Text shown below:

T1-times and ECV values were compared between the sequences using ANOVA. Subjective image quality and susceptibility artifact rating, as assessed by two blinded readers, and in-vivo precision were statistically analyzed with Kruskal-Wallis- and Mann-Whitney U-tests. Inter-subject variability was compared using Bartlett- and F-tests.

Results

WET saturation tests in phantom resulted in an average saturation efficacy >99% across a broad T1-range. The SR methods showed excellent accuracy in phantom (<3.9% deviation from the spin-echo reference). However, intra-compartment variability of T1-time was 29% and 50% lower using MOLLI compared with SAPPHIRE and SASHA, respectively.

Example in-vivo T1-maps of two subjects are shown in Fig. 2. Fig. 3 shows the segment-wise analysis of T1 and ECV. Averaged over all volunteers and segments, SAPPHIRE and SASHA yielded significantly higher T1-times (SAPPHIRE: 1578±42 ms, SASHA: 1523±46 ms), ECV values (SAPPHIRE: 0.30±0.03, SASHA: 0.31±0.03) and T1-time variation (SAPPHIRE: 60.1±8.7 ms, SASHA: 70.0±9.3 ms) compared with MOLLI (T1: 1181±47 ms, ECV: 0.27±0.03, precision: 53.7±8.1 ms). No significant difference was found in the inter-subject variability of T1-times or ECV values between the three methods (T1: p=0.90, ECV: p=0.78). The average quality and artifact scores of the T1-mapping methods were: MOLLI: 3.4/3.6, SAPPHIRE: 3.1/3.4, SASHA: 2.9/3.2; 1: poor - 4: excellent, as displayed in Fig. 4.

Discussion

For all methods, native T1-maps revealed a robust image quality throughout the study. The SR image quality rating was slightly lower and artifact incidence higher compared with MOLLI. However, SR showed significantly better quantification accuracy. SR results in 15-30% lower in-vivo precision compared with MOLLI. Previous studies report differences up to 150% at 1.5T [3], rendering SR at 3T a more competitive alternative to IR. Accordingly, no significant difference was found in the inter-subject variability among the three methods.

ECV-values were increased compared with reported values at 1.5T [3], potentially due to inaccurate assessment of blood pool T1-values, as caused by inflowing blood and imperfect saturation. Imaging at 3T using bSSFP yielded high SNR, but led to off-resonance artifacts and SAR limitations. Frequency scouts were successfully used to minimize off-resonance effects. For further improved image quality, SAR reduction is warranted by excitation pulse optimization.

Conclusion

Given the high accuracy, the low level of precision loss, and the good inter-subject variability, SR T1-mapping can be a considered a valuable alternative to MOLLI T1-mapping at 3T.

Acknowledgements

No acknowledgement found.

References

[1] Burt et al., Radiographics 2014 [2] Messroghli et al., MRM 2004 [3] Roujol et al., Radiology 2014 [4] Chow et al., MRM 2013 [5] Weingärtner et al., MRM 2014 [6] Ogg et al., JMRB 1994 [7] Kellman et al., MRM 2014

Figures

Figure 1: Imaging schedule including T1-mapping before (Pre) and after Gd-contrast (15min=Post1; 25min=Post2). MOLLI, SAPPHIRE and SASHA were performed in three short-axis slices. For post-contrast acquisition, same slices were grouped to minimize effects of contrast-washout on inter-sequence comparison. The sequence order within a group and amongst slice groups was randomized.

End of Text shown.
Record excerpts below:

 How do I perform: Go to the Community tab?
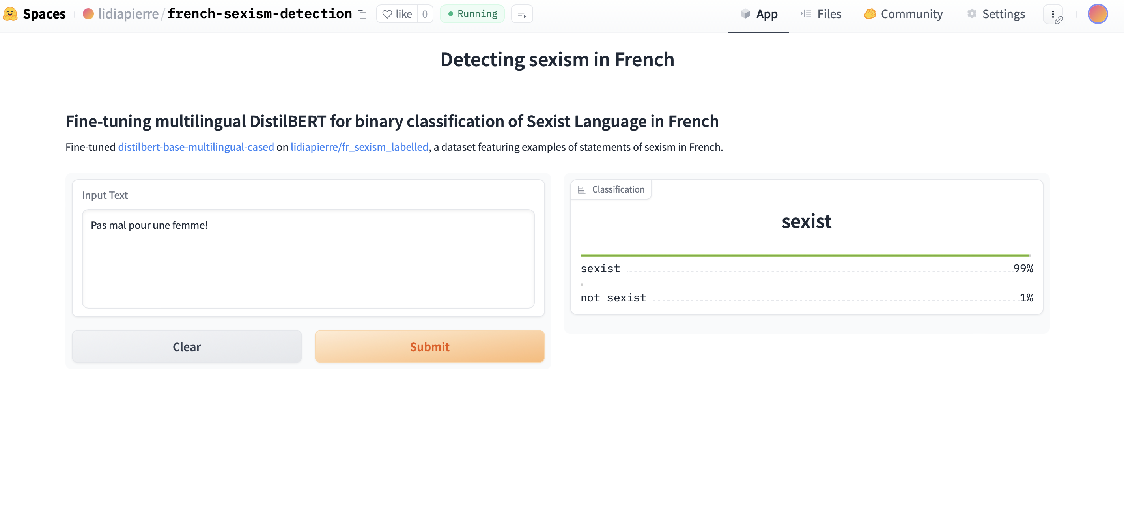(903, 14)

End of Record excerpts.
Record excerpts below:

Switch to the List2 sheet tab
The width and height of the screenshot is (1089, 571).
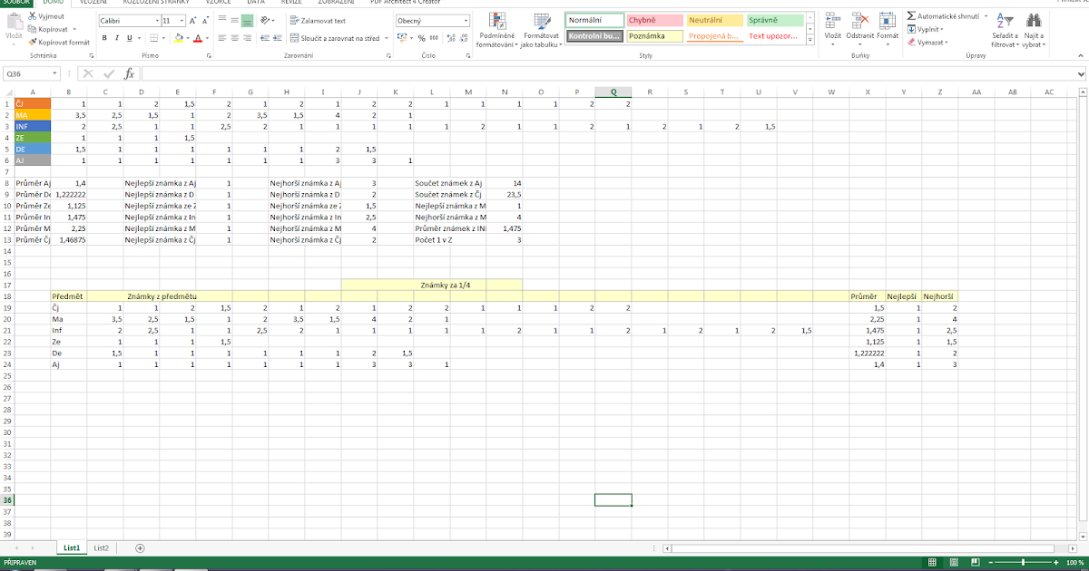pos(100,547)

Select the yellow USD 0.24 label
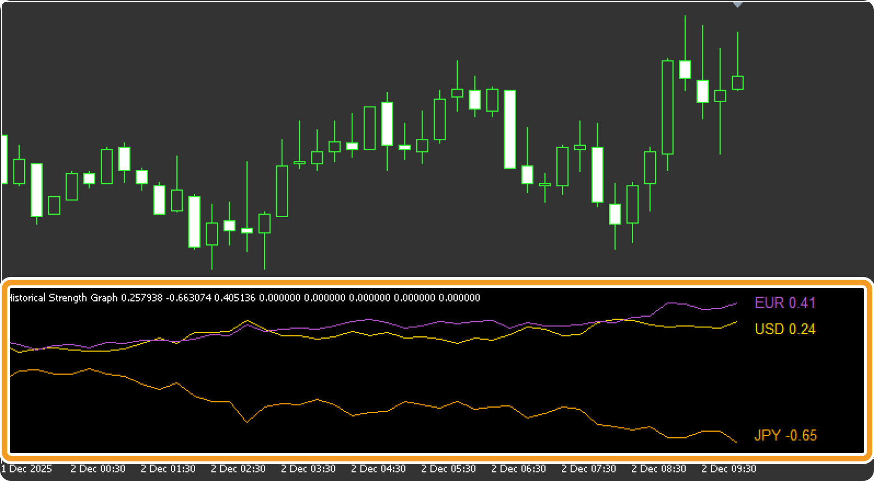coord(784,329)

End of Record excerpts.

To do:
Decide whether each statement below agrees with the T1-mapping study text, answering yes or no and quoting the deciding words of the text. 1. MOLLI received the highest average quality score of the three T1-mapping methods. 2. The three methods differed significantly in the inter-subject variability of ECV values. 3. In phantom, the SR methods deviated by less than 3.9% from the spin-echo reference.

Response box:
1. Yes: "MOLLI: 3.4/3.6, SAPPHIRE: 3.1/3.4, SASHA: 2.9/3.2"
2. No: "No significant difference was found in the inter-subject variability of T1-times or ECV values between the three methods"
3. Yes: "The SR methods showed excellent accuracy in phantom (<3.9% deviation from the spin-echo reference)."